**Supplied material**
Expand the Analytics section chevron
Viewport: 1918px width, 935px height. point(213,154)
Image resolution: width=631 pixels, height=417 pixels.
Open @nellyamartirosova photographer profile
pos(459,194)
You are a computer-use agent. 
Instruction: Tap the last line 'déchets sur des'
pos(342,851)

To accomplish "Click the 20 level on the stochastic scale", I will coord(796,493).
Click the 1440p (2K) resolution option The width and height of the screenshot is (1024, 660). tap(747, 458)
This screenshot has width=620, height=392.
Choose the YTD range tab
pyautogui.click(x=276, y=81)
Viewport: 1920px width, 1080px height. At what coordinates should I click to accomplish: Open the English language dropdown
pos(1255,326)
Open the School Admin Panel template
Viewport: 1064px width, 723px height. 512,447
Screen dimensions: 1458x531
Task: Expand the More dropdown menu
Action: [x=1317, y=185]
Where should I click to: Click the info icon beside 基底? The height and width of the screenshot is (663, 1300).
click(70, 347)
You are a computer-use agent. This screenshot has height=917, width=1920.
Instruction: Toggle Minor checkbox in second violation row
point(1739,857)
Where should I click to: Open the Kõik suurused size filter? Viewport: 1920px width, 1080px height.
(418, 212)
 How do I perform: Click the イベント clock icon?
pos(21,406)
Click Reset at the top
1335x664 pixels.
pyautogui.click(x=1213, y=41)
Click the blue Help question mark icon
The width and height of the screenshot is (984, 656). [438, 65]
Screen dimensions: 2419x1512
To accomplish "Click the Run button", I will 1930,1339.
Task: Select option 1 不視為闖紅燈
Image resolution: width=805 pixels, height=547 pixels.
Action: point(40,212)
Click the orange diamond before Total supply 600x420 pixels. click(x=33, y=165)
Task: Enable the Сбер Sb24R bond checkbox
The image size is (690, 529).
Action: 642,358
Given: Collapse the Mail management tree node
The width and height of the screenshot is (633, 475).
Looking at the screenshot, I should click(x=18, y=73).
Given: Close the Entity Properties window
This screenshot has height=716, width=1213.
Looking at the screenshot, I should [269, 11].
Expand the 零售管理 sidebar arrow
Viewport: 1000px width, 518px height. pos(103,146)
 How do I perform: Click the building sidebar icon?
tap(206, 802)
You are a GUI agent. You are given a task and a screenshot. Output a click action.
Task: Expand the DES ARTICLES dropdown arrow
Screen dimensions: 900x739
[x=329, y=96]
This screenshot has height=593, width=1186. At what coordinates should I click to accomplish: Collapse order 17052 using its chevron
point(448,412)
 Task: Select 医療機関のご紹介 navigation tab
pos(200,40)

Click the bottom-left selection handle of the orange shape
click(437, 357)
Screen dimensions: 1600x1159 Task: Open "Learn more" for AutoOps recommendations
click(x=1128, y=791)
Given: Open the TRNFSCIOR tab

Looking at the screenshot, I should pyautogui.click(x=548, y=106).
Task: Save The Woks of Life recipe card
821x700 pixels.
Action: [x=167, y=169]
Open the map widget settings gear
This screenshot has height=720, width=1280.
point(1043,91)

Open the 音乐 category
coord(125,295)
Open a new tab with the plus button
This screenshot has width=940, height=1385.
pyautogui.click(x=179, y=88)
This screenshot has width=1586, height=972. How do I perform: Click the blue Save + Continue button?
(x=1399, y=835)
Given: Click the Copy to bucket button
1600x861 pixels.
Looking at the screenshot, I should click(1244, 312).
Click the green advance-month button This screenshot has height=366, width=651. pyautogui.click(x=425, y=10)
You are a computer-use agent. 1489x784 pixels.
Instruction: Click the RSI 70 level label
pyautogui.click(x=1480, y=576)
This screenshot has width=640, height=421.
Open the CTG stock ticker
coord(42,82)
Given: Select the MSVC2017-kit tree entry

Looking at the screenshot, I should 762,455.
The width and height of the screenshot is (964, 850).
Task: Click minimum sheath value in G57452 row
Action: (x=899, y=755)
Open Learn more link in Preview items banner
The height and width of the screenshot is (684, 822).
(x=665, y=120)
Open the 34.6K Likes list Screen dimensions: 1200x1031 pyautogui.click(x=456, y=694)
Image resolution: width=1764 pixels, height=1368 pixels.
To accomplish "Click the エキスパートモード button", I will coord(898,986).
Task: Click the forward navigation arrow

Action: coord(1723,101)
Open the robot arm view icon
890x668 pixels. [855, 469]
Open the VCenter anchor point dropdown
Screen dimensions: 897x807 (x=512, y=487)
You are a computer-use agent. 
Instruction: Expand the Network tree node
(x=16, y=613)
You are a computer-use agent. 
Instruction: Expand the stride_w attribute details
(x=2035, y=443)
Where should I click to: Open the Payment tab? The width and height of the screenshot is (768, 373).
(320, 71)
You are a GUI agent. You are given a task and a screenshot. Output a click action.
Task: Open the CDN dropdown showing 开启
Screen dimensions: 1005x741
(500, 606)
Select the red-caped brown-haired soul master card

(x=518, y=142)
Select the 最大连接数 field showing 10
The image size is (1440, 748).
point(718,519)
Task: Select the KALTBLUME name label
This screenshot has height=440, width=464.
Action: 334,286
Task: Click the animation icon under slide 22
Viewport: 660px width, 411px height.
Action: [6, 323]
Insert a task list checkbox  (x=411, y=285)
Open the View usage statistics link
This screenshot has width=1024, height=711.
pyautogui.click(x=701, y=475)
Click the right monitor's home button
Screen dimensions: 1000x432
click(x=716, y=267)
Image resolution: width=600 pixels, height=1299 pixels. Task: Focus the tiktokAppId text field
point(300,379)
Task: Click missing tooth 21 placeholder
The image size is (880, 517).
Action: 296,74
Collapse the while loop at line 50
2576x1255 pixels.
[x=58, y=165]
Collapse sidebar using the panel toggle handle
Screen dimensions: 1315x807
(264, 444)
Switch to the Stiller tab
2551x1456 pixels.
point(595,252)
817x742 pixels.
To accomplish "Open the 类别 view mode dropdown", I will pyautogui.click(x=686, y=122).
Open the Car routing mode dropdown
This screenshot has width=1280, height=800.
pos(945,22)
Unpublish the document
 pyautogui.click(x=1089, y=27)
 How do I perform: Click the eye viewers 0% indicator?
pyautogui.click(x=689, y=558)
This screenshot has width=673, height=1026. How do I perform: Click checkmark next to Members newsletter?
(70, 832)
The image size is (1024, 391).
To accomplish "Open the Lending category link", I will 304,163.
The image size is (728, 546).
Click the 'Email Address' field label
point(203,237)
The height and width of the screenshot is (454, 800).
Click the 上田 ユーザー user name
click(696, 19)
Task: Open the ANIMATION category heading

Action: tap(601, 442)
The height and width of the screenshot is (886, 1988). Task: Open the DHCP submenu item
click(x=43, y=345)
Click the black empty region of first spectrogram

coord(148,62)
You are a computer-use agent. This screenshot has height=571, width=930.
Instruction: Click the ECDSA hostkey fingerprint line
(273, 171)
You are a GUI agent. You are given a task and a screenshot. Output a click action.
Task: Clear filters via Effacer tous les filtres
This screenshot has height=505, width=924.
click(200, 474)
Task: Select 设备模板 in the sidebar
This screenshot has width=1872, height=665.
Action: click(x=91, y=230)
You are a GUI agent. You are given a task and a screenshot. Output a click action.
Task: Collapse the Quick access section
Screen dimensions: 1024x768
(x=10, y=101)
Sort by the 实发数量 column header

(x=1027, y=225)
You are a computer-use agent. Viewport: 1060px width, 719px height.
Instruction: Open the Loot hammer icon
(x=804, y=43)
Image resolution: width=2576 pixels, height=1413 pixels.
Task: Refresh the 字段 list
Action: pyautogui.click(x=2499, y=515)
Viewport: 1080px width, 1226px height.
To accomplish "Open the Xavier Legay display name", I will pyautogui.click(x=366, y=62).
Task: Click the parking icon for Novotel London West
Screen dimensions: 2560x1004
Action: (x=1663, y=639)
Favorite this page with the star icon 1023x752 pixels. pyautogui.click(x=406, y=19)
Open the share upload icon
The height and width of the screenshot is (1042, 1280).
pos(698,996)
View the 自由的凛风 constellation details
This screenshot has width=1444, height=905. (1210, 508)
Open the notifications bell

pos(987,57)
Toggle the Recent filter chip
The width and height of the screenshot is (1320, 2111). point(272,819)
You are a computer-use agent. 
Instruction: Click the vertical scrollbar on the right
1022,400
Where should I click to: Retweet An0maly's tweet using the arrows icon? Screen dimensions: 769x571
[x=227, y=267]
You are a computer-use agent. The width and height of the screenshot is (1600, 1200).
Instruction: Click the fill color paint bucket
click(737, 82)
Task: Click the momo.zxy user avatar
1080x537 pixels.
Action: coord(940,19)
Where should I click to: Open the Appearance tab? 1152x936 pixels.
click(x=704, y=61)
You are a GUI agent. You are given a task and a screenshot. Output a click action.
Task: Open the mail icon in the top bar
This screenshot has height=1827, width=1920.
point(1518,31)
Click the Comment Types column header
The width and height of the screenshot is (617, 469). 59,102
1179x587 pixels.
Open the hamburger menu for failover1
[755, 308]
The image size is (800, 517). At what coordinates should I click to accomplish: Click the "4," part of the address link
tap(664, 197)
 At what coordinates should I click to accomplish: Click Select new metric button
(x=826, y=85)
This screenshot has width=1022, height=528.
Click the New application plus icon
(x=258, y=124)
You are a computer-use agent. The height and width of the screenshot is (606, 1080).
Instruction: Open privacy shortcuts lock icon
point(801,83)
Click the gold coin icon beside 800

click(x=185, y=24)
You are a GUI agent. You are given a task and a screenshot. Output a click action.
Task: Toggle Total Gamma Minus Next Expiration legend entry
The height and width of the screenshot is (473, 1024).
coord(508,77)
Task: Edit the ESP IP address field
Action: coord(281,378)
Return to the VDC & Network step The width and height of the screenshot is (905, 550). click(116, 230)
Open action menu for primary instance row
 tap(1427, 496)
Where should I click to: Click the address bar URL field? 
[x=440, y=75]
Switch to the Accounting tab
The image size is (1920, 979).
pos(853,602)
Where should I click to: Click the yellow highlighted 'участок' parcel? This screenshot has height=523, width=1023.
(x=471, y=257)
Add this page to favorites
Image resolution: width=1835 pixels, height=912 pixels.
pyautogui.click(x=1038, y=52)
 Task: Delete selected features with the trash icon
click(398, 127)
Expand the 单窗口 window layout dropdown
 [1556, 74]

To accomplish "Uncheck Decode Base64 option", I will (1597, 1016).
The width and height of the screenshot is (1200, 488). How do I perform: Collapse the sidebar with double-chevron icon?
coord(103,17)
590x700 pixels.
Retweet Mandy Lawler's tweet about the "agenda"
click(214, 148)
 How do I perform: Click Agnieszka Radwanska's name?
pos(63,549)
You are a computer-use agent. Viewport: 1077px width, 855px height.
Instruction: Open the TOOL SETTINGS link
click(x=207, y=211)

**Required task**
In the data, reproduce the lines between the one holding "This screenshot has width=620, height=392." and the one holding "[x=329, y=96]", inclusive, replacing "checkbox" with "tick box" and leaving everything else unchanged.

**In response**
This screenshot has width=620, height=392.
Choose the YTD range tab
pyautogui.click(x=276, y=81)
Viewport: 1920px width, 1080px height. At what coordinates should I click to accomplish: Open the English language dropdown
pos(1255,326)
Open the School Admin Panel template
Viewport: 1064px width, 723px height. 512,447
Screen dimensions: 1458x531
Task: Expand the More dropdown menu
Action: [x=1317, y=185]
Where should I click to: Click the info icon beside 基底? The height and width of the screenshot is (663, 1300).
click(70, 347)
You are a computer-use agent. This screenshot has height=917, width=1920.
Instruction: Toggle Minor tick box in second violation row
point(1739,857)
Where should I click to: Open the Kõik suurused size filter? Viewport: 1920px width, 1080px height.
(418, 212)
 How do I perform: Click the イベント clock icon?
pos(21,406)
Click Reset at the top
1335x664 pixels.
pyautogui.click(x=1213, y=41)
Click the blue Help question mark icon
The width and height of the screenshot is (984, 656). [438, 65]
Screen dimensions: 2419x1512
To accomplish "Click the Run button", I will 1930,1339.
Task: Select option 1 不視為闖紅燈
Image resolution: width=805 pixels, height=547 pixels.
Action: point(40,212)
Click the orange diamond before Total supply 600x420 pixels. click(x=33, y=165)
Task: Enable the Сбер Sb24R bond tick box
The image size is (690, 529).
Action: 642,358
Given: Collapse the Mail management tree node
The width and height of the screenshot is (633, 475).
Looking at the screenshot, I should click(x=18, y=73).
Given: Close the Entity Properties window
This screenshot has height=716, width=1213.
Looking at the screenshot, I should [269, 11].
Expand the 零售管理 sidebar arrow
Viewport: 1000px width, 518px height. pos(103,146)
 How do I perform: Click the building sidebar icon?
tap(206, 802)
You are a GUI agent. You are given a task and a screenshot. Output a click action.
Task: Expand the DES ARTICLES dropdown arrow
Screen dimensions: 900x739
[x=329, y=96]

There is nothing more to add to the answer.